▶ [Assignment]: Keep the wording of each record exactly the same when you repeat it, and leave out pictures.

▶ [Data records]:
▬▬▬▬▬▬

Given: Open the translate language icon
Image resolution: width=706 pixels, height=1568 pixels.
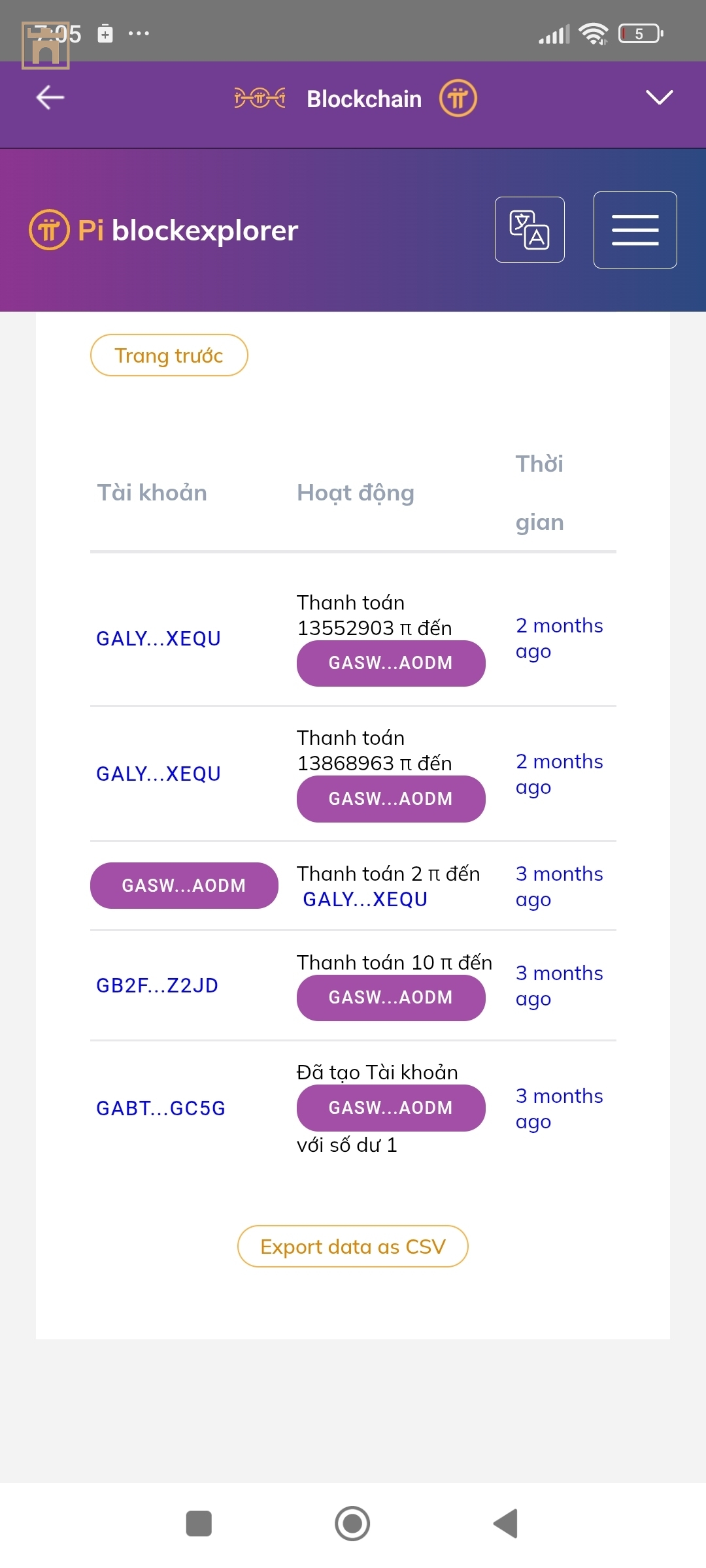Looking at the screenshot, I should pos(530,229).
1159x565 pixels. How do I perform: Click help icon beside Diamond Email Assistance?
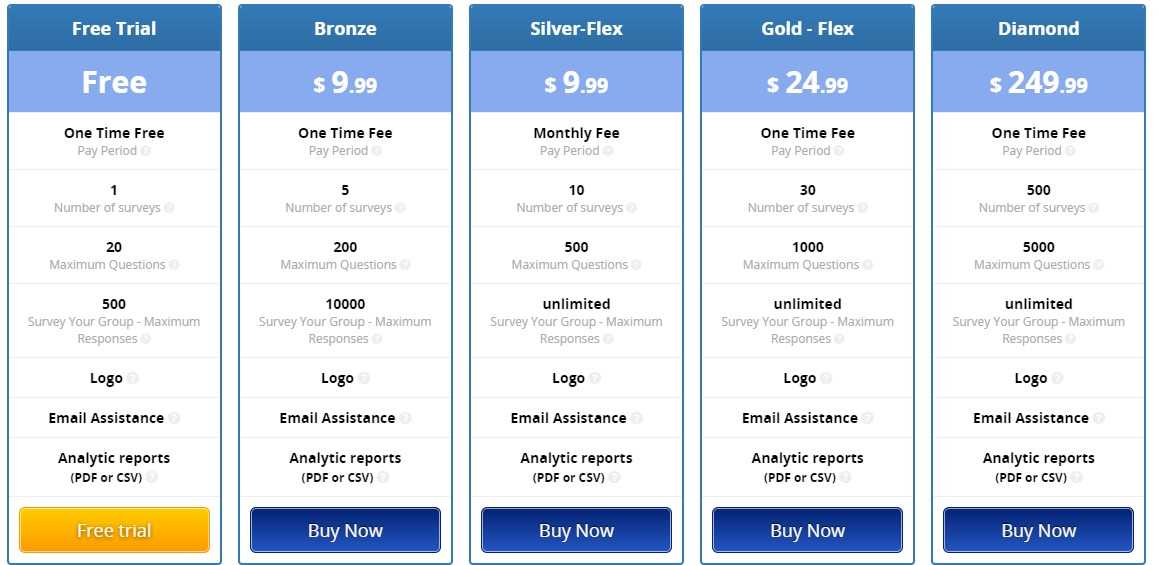click(1098, 419)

▬▬▬▬▬▬

▶ [Exercise solution]:
Given: Open the translate language icon
Image resolution: width=706 pixels, height=1568 pixels.
Looking at the screenshot, I should pos(530,229).
1159x565 pixels. How do I perform: Click help icon beside Diamond Email Assistance?
click(1098, 419)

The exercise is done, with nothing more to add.